Fault clearance, automatic regulation, switch-off angle, re-closure angle, retardation angle, dynamic stability

Introduction

The paper examines the need to install automatic re-closure switchgears on the transmission lines. Two generator power station, double circuit transmission line with load was chosen to carry out this research. A complex parametric analysis of the system was carried out in per unit for normal system regime, faulty regime and post fault regime. In each stage of the calculation, the impedances, the admittances and the various self- and mutual angles for both generator and load were clearly stated. The system power was calculated for the conditions of absence of auto re-closure system, presence of semi auto re-closure and presence of automatic re-closure. The dependence of switch off angle on the switch off time was also investigated for 0 ≤ t ≤ 0.15 second. This clearly showed the transient behavior of the system, the speed up and the retardation angles and consequently the coefficient of dynamic stability for power system that is not equipped with automatic re-closure system as Kr = 1.4136. The result changed appreciably when the system was equipped with automatic re-closure system as the retardation angle increased 103.83° thereby raising the coefficient of dynamic stability to 1.5599. The fact that the coefficient of dynamic stability of the power system increased by 9.38 per cent when an automatic re-closure system was installed in the system shows that the installation of automatic re-closure system positively affects the dynamic stability of the power system.

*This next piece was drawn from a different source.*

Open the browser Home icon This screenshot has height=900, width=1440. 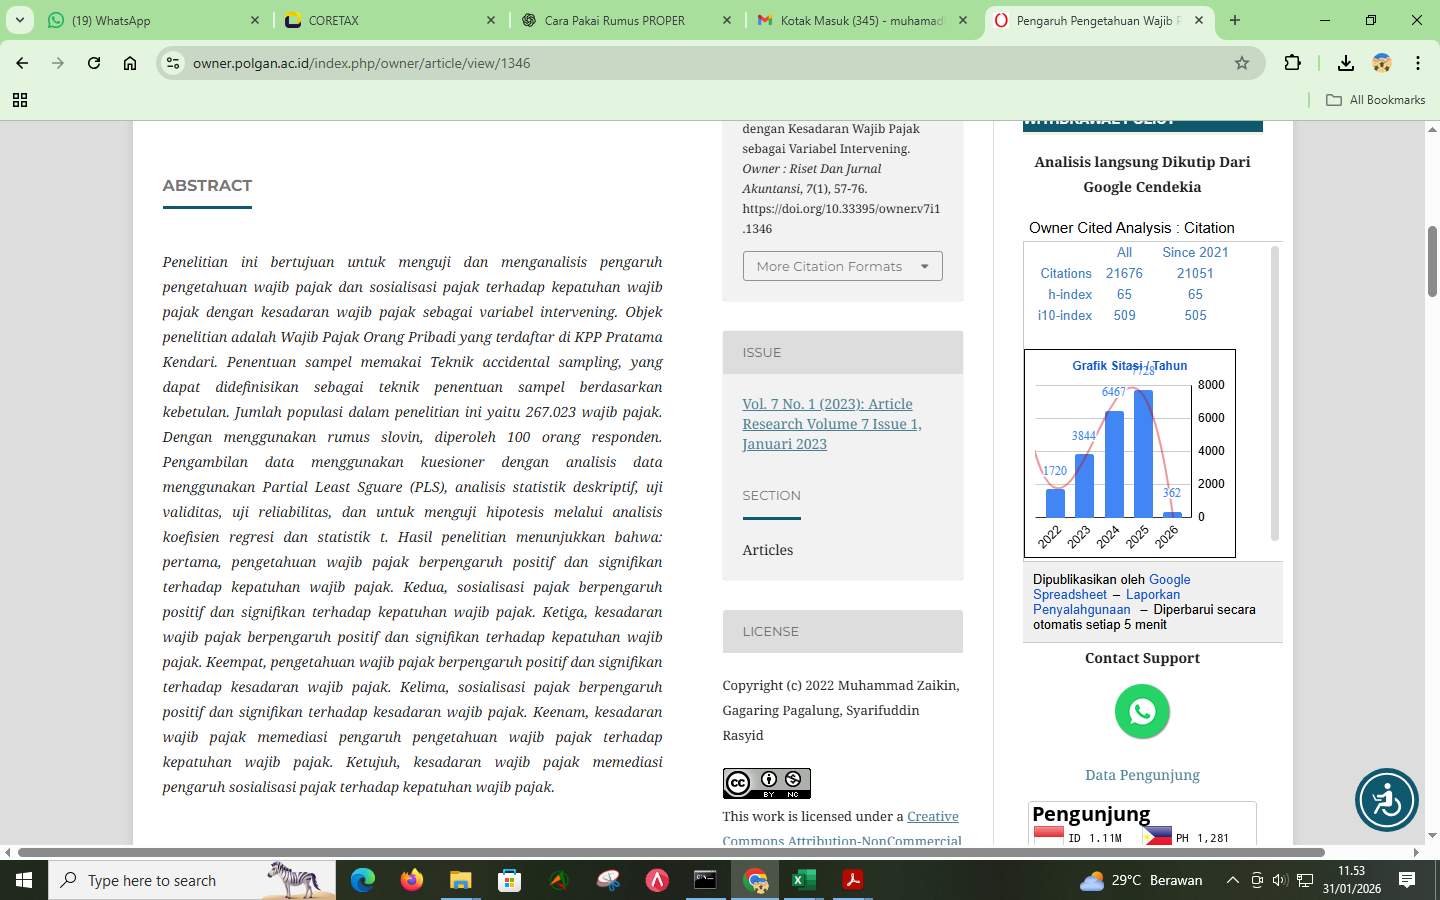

Assumed input parameters used in the research work

Transmission line parameters: Voltage = 110KV,

Cosφ = 0.90, System voltage Vs = 35KV, line length = 50km,

Short circuit line length (from source) = 15km,

System power = 50.4 MW, Short circuit switch off time tsw = 0.15 sec., re-closure time tr = 0.1 sec.

Problem statement:

(1) To find static stability of the power system.

(2) To calculate dynamic stability of power system.

(3) To find the influence of auto re-closure on dynamic stability of transmission lines.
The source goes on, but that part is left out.